◆ Exercise aim
Copy the listing that follows exactly. Its pictures do not belong in the copy.

◆ Extracted data
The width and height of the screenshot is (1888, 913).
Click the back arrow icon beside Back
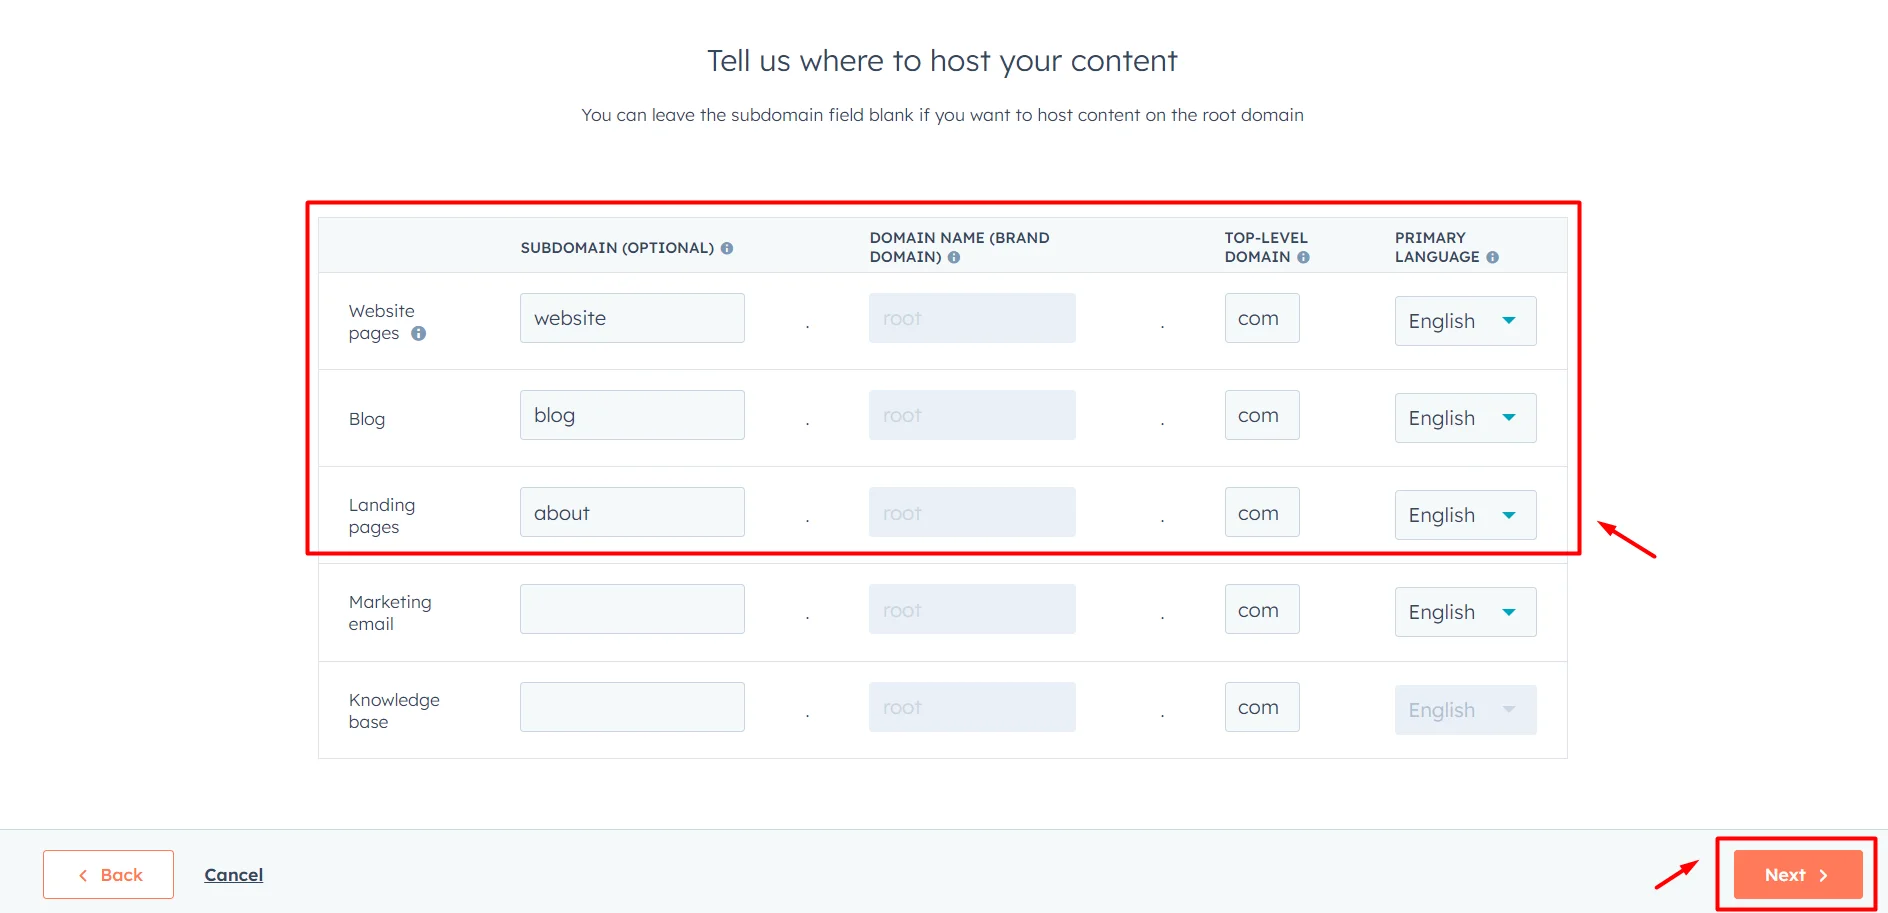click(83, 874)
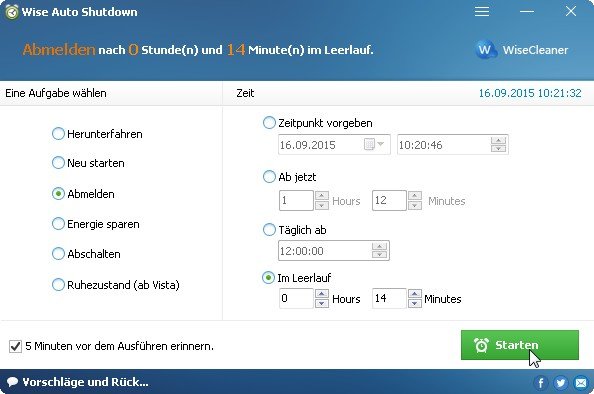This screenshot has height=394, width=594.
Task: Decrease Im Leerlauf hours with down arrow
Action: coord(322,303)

◆ Solution for this exercise
The width and height of the screenshot is (1888, 913).
Click the back arrow icon beside Back
click(83, 874)
This screenshot has height=394, width=594.
Task: Decrease Im Leerlauf hours with down arrow
Action: coord(322,303)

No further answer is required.